"Say please." I am now four feet tall, kneeling at the feet of a woman I don't know. "Please."
The benefit to living in a big city is anonymity. Nobody walking past you knows or cares what you do, and you can bet that one in three people you encounter has a story more fucked up than yours. I can still feel every stripe on my back. She hit me too hard.
After a session, I feel infinite. Everything is clear and nothing matters anymore. The roaches in my moldy apartment, my evil landlady, the flaming rash I got from the water in my bathroom. My body disappears and I am God for a moment. I can feel again, something I haven't been able to do in years. The last time I can remember being awake to what was happening around me was when I met Judy, my only hope out of a cold, damp existence. Since then I've learned to tolerate the cold and the damp. To like it, even. Before I met her all I saw were colors mashed together. No outline, no form. Sound was muted, like it had a pillow over its mouth. But I knew every inch of her in detail. Her smell, the exact color of her hair and skin tone. The crack in her lip, the constellation of moles on her neck. I don't even remember what my mother looks like. Judy was the only person I had ever noticed in my entire life.

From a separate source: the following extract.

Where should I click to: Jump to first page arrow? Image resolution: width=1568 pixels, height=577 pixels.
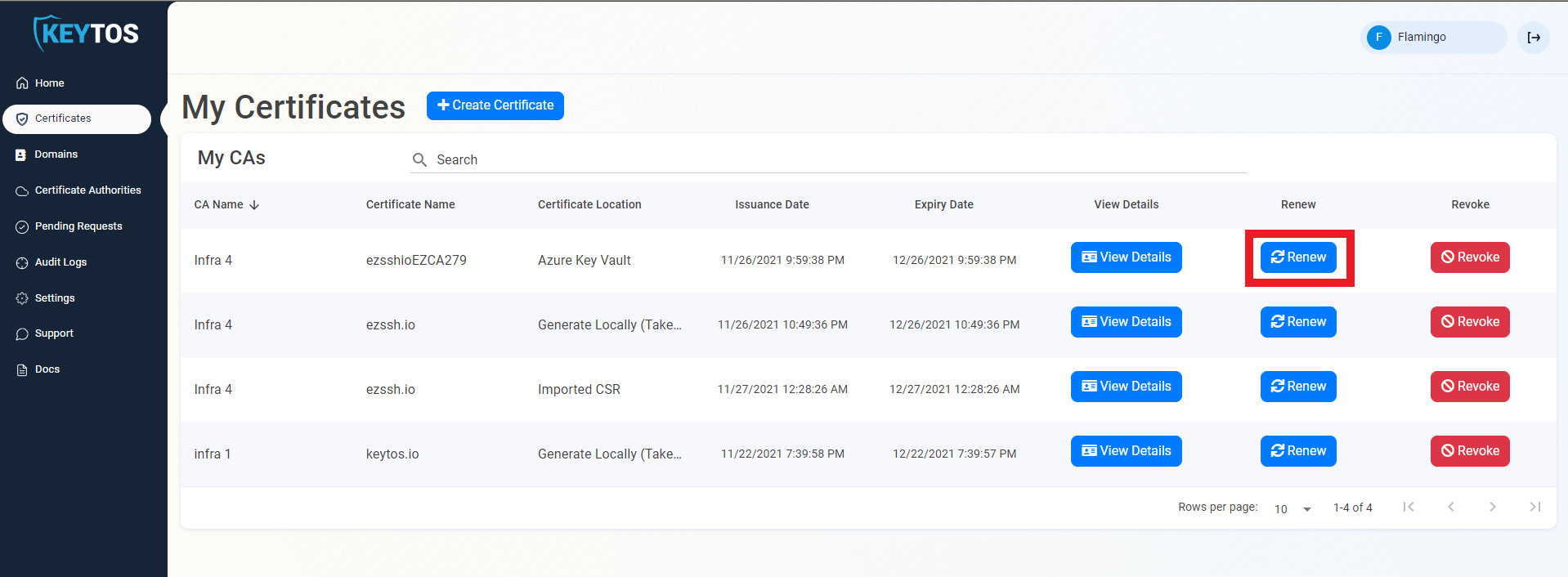1408,507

I used to stay in the back room of a bar my buddy owned. He named it "The Coyote Ugly", and prominently displayed the name in bright neon lights in the window. The bar was such a dive and in such a bad part of town that no one important ever got wind of his service mark infringement. I was sitting on my mattress in that cubby hole of a room, counting the money I'd made from a drug sale. I wasn't a big timer. I sold pills to poor old ladies and housewives, and only enough to afford me two meals a day. I was lazy and didn't want to get too wrapped up in selling, which would require some kind of routine. Routines are bad news for people like me. You burn up energy going nowhere. Better to use it when you need it.

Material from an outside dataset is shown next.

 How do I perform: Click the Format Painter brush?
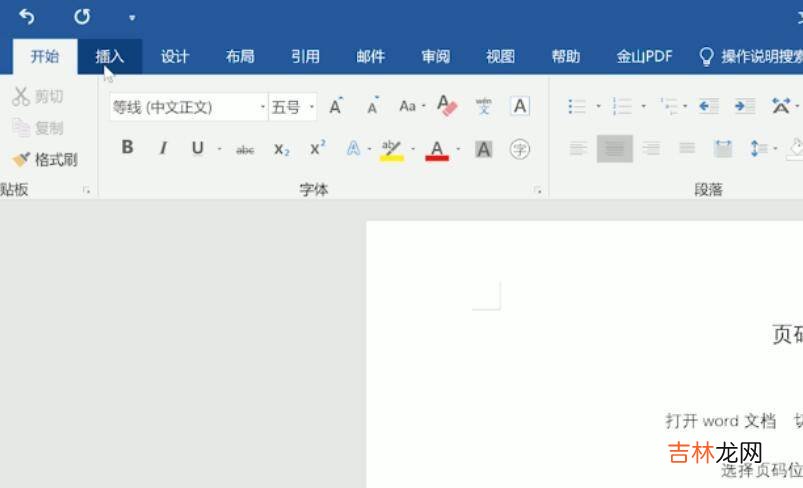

I decided I needed time away from my cell so I stuffed twenty bucks in my pocket (a mandatory donation to the desperate) and took a walk around the block. It was dark and wet, like always. Washed clean that morning, black buildings and tar reflected the moon's light, which can be beautiful if you've never seen anything beautiful. I strolled down the block holding my worn jacket together, watching my feet step over bits of glass and cracked concrete. When I reached the end of the street I paused only for a moment, then kept walking. I walked across the street, not bothering to stop for cars. While honks and curses were thrown at me I started jogging, which turned into a kind of hobbled sprint. I ran for ten minutes straight, faster and faster until I couldn't tell where I was anymore and my saliva felt like acid burning in my throat. I rested on the step of a corner store and tried to clear my mind of all logical thought. I wasn't going back. My bed and some of my clothes were back at the bar, but I wasn't going back. I had been there for too long and it was starting to feel a little like home, which scared the shit out of me.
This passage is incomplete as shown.